Preston Library campaigners ‘let down’ by Brent Council
PUBLISHED: 11:04 29 January 2013 | UPDATED: 11:12 29 January 2013
Crusaders claim town hall boss reneges on pledge to help them
Library campaigners in Wembley have said they feel let down by Brent Council and claim they have gone back on their word to help them run a community library.
Members of Preston Library, one of six closed down by Brent Council last year, say they met with council leader Cllr Muhammed Butt several times and claim he had agreed to ask Brent’s library service to let them run a community library allowing them access to Brent’s libraries stock.
The building, in Carlton Avenue East, is currently being used as a bulk class for pupils of Preston Park Primary School and campaigners also hoped to run an after hours homework club from the site.

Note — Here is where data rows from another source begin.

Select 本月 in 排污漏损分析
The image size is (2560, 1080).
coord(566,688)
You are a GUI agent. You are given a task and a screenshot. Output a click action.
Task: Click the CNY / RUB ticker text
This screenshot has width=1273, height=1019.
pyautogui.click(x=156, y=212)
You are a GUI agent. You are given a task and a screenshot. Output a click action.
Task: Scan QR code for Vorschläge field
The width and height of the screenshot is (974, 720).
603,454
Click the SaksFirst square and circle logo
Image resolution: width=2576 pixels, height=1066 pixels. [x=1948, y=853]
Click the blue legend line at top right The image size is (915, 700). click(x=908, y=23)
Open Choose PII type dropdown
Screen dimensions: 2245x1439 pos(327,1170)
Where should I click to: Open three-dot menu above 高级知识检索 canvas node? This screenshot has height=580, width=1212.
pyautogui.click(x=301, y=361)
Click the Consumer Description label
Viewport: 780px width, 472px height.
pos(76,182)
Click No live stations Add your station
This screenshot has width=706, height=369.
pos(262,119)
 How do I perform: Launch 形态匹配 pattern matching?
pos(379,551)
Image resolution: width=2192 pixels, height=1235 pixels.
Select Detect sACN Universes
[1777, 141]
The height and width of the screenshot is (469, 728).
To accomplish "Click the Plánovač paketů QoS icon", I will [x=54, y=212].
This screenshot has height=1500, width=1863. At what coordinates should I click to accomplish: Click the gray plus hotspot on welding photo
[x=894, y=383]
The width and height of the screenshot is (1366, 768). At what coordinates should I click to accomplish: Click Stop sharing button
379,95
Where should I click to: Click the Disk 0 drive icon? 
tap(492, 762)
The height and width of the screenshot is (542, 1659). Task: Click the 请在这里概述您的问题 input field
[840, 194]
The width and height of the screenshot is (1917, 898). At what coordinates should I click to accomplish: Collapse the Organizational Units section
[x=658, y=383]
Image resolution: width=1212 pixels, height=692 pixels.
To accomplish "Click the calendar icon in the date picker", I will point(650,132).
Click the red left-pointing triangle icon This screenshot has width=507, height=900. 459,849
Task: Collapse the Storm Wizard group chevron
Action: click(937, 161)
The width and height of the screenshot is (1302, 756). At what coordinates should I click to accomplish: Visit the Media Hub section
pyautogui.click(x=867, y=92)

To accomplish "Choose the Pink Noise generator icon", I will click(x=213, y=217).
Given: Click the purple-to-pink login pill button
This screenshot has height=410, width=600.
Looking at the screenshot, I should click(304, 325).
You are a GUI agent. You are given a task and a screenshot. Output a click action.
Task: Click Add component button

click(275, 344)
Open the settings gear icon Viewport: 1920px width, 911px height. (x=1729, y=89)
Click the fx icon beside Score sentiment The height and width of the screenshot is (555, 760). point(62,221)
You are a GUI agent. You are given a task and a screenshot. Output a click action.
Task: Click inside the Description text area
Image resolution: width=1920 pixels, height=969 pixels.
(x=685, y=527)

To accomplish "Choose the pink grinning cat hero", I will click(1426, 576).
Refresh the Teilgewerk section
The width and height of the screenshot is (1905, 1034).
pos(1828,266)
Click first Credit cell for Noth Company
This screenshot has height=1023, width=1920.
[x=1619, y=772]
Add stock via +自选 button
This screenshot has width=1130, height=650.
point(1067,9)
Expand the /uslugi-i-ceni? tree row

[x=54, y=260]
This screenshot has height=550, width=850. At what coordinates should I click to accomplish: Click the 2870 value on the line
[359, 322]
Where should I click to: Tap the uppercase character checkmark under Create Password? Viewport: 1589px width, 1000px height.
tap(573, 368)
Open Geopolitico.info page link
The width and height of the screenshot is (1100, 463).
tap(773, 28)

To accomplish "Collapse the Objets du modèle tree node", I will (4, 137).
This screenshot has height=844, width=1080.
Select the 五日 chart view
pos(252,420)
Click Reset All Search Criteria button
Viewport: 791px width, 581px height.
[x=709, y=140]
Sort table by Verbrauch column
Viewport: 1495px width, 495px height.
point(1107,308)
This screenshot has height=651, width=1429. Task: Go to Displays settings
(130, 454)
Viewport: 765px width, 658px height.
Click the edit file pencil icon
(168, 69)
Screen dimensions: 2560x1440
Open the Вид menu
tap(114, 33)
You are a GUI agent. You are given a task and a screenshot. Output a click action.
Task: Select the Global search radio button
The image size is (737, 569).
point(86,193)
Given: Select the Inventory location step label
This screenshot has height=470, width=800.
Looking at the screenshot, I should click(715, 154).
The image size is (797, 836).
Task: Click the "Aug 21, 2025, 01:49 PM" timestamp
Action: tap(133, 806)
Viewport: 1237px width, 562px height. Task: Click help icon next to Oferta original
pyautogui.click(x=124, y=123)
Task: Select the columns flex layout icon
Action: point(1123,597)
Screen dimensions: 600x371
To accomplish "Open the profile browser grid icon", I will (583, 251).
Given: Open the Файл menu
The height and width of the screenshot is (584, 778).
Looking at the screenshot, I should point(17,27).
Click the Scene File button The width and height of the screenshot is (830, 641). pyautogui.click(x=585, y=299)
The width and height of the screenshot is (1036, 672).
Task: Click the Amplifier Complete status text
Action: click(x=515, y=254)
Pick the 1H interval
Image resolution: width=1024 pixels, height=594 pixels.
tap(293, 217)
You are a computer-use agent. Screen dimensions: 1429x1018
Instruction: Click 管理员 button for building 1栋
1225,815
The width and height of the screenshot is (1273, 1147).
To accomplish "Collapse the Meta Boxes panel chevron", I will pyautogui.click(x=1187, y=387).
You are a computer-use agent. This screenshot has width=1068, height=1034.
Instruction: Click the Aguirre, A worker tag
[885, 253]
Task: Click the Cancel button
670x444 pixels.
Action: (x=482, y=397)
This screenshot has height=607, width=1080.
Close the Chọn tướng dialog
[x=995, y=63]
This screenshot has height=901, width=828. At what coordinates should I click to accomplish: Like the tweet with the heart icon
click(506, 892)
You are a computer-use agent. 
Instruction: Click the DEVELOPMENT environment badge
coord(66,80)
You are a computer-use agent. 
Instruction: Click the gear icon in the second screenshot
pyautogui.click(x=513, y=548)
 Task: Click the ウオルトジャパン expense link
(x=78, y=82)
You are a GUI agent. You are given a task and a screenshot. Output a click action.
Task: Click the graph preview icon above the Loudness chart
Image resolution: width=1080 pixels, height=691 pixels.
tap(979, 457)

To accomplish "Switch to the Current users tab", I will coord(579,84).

However, they now say they were told by Town Hall bosses following a meeting, that there are ‘legal and budgetary’ issues and they would not be able to use any Brent Library services or run a homework club using the council’s library service.
Philip Bromberg, a member of Preston Library, said: “We feel very let down by this decision; we were under the impression that officers would be encouraged to help us but instead we have been left with virtually nothing.”
Campaigners also gained the support of Brent North MP, and fellow Labour politician Barry Gardiner.
In a letter, seen by the Times sent by Mr Gardiner to Cllr Butt he says: “I would urge you to ensure that your officers engage positively with the campaigners about their suggestions to enhance the Library service and to honour any commitments which may have previously been made.”
However Cllr Butt denied he had made any commitment to campaigners and told the Times that using the building to solve the school places shortage was their priority.
He added: “I am also really keen to see a community resource centre after school hours, run by the campaigners, in agreement with the school, and have been working with them to achieve this.
“I have talked with the Headmaster of the School, I have offered to give them furniture and a supply of books for a community space, I have written them a letter of support and I have offered my time to help in any way I can.
“I have also encouraged them to use Ward Working to apply for funding for a homework club and community activities. The idea that we have offered nothing is simply not true.”